§ The problem: All the lines below should be set down exactly, with no picture carried into the copy.

§ Data for review:

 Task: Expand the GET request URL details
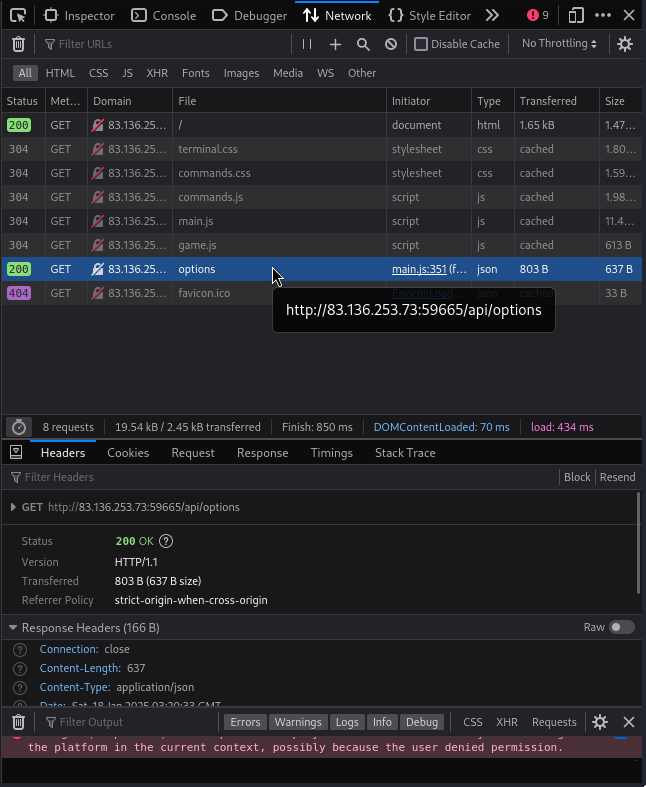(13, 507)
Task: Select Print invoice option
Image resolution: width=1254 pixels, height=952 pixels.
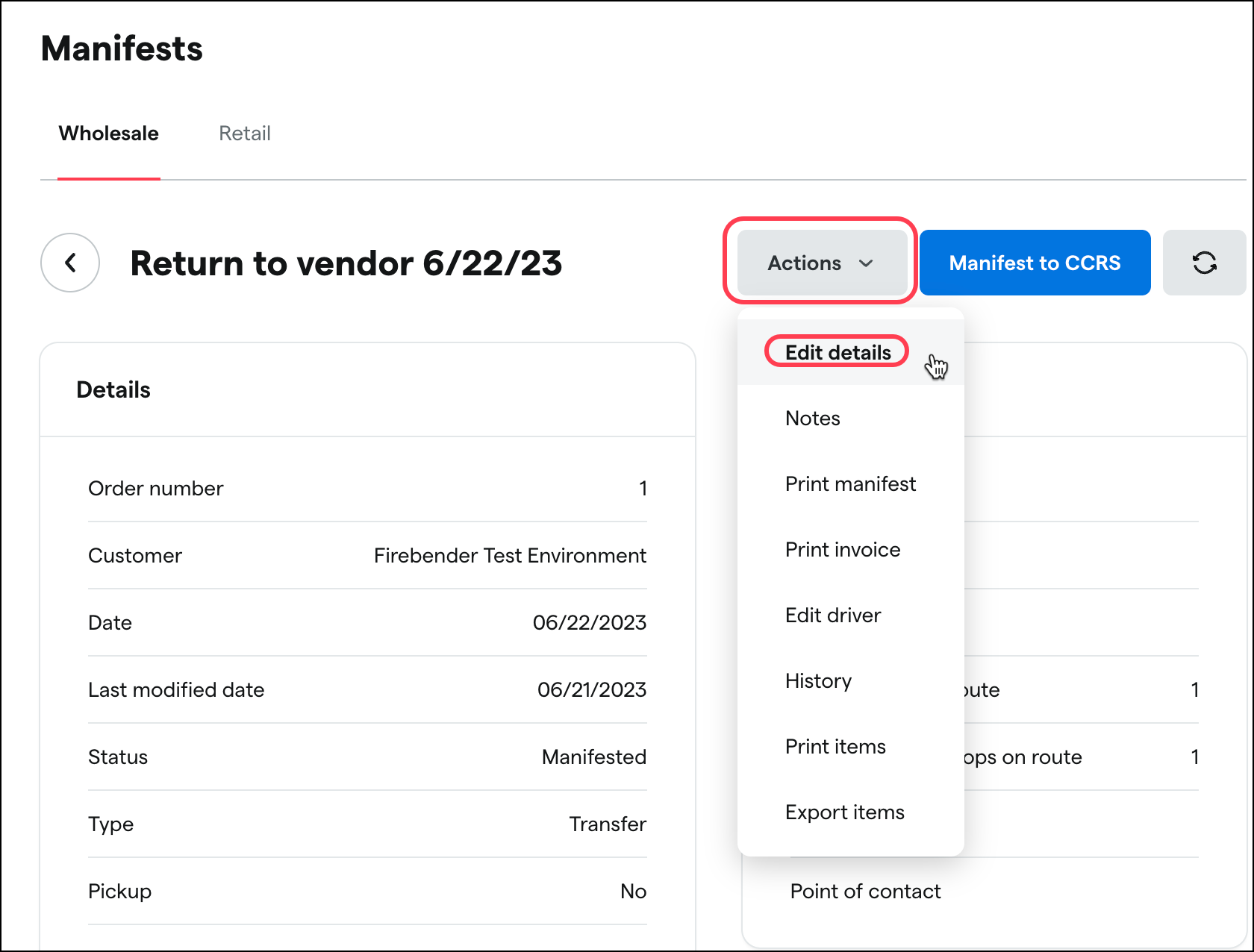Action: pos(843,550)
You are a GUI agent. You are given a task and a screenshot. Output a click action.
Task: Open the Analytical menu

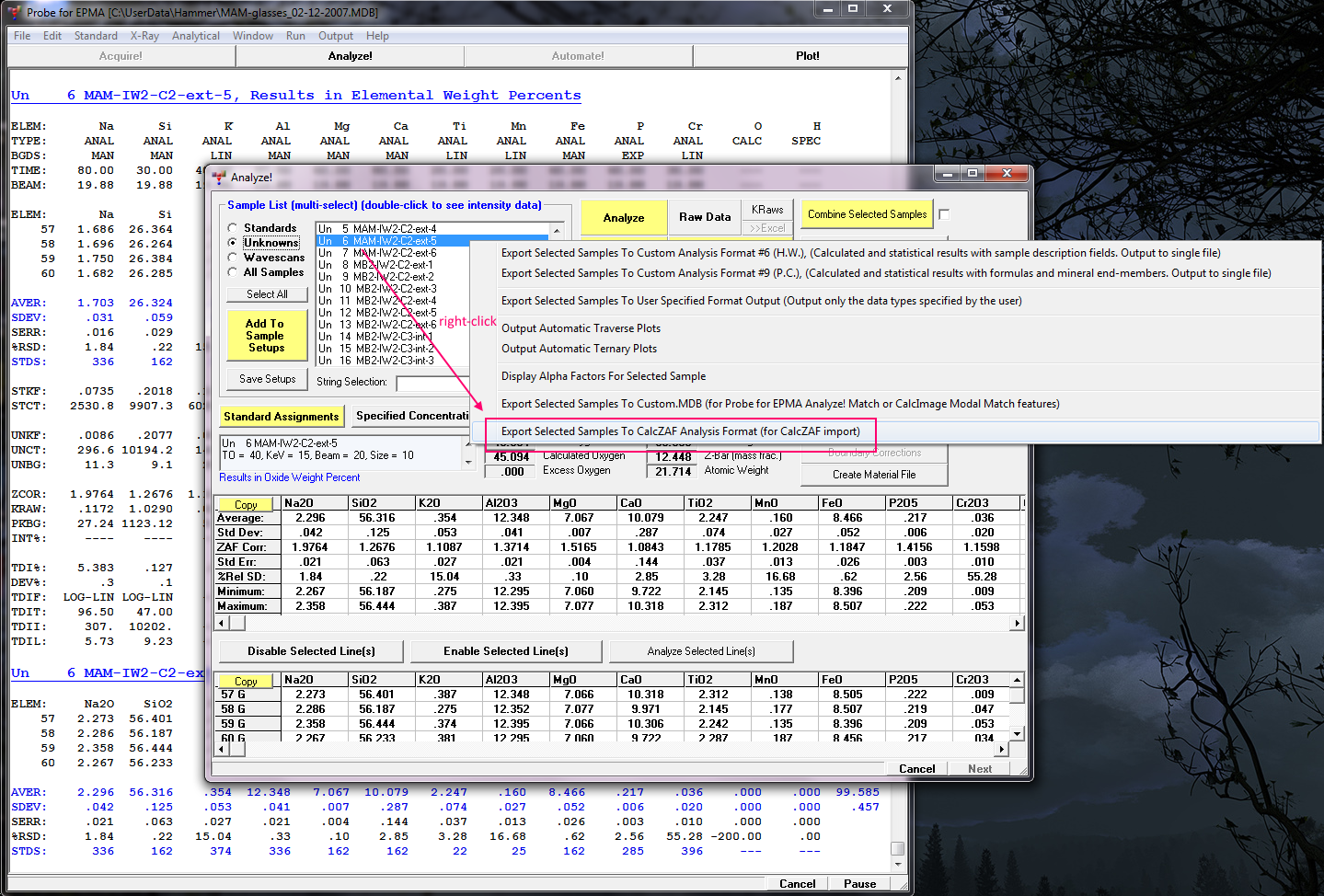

§ Exercise solution:
 Task: Expand the GET request URL details
(13, 507)
Task: Select Print invoice option
Image resolution: width=1254 pixels, height=952 pixels.
Action: pos(843,550)
You are a GUI agent. You are given a task and a screenshot. Output a click action.
Task: Open the Analytical menu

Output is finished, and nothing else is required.